Revise the lines below by changing "column header" to "column heading" and leaving everything else as it is. Omit the pictures from your answer.

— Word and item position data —
══════
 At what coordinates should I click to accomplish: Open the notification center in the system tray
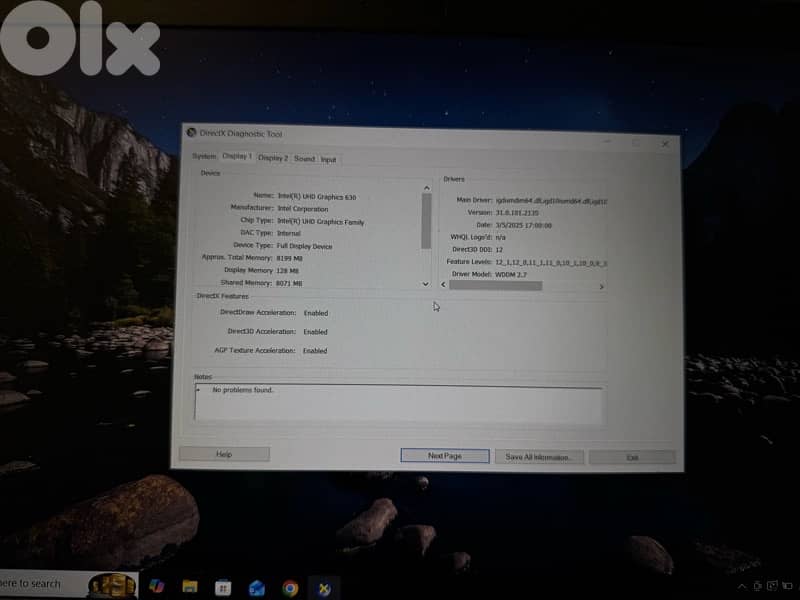point(789,587)
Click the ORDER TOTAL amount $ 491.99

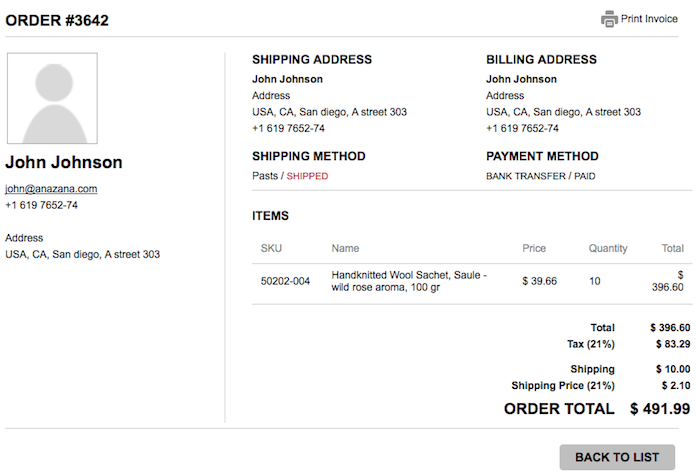660,409
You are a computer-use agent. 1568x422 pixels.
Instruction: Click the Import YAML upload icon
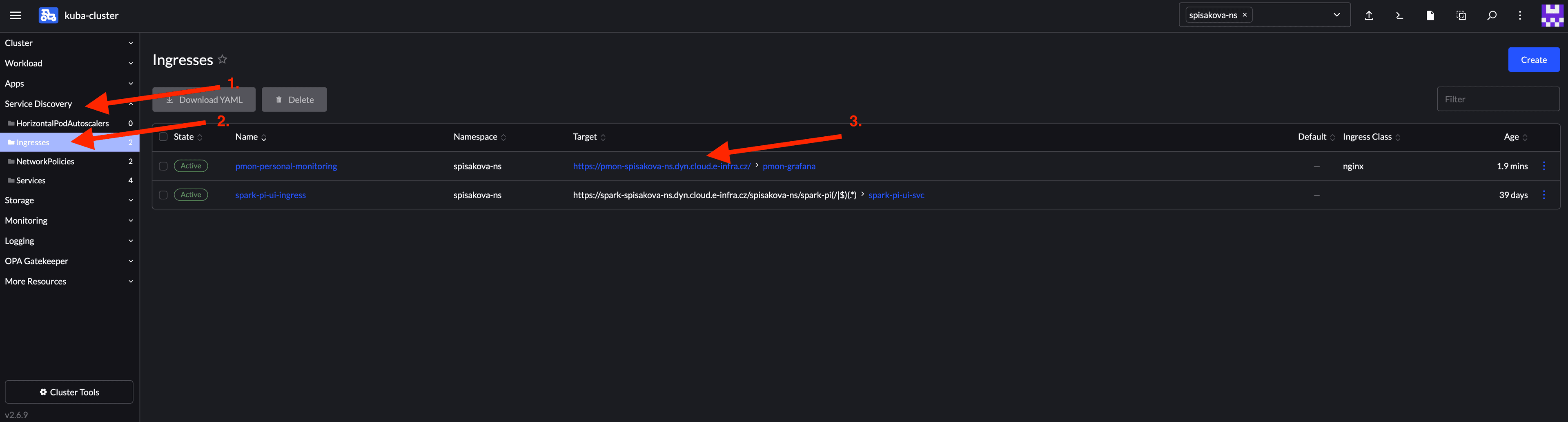pos(1368,15)
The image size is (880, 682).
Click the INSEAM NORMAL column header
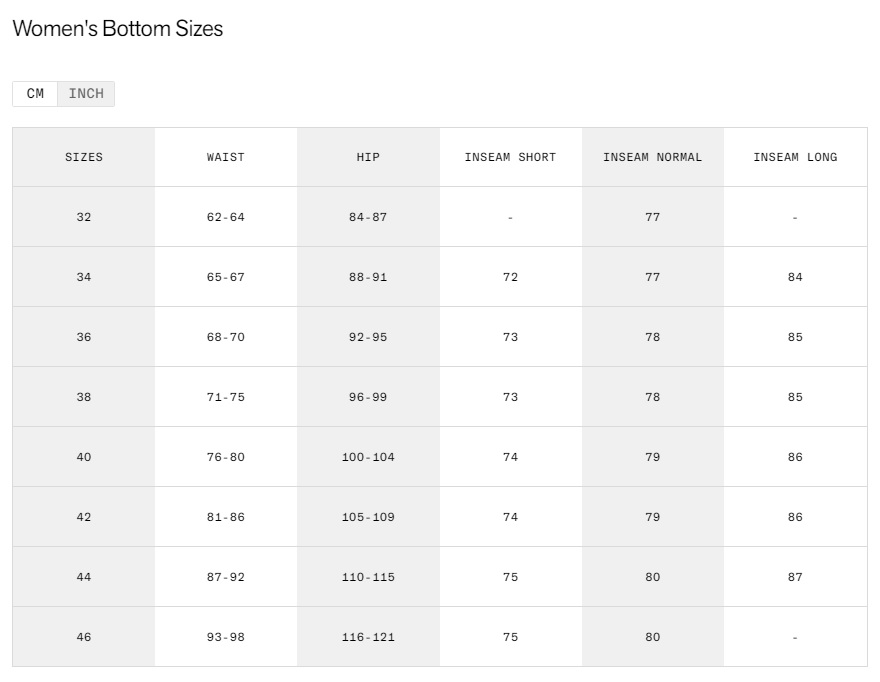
══════
— Output below —
 At what coordinates should I click to accomplish: Open the notification center in the system tray
point(789,587)
Click the ORDER TOTAL amount $ 491.99

660,409
You are a computer-use agent. 1568x422 pixels.
Instruction: Click the Import YAML upload icon
pos(1368,15)
The image size is (880, 682).
Click the INSEAM NORMAL column heading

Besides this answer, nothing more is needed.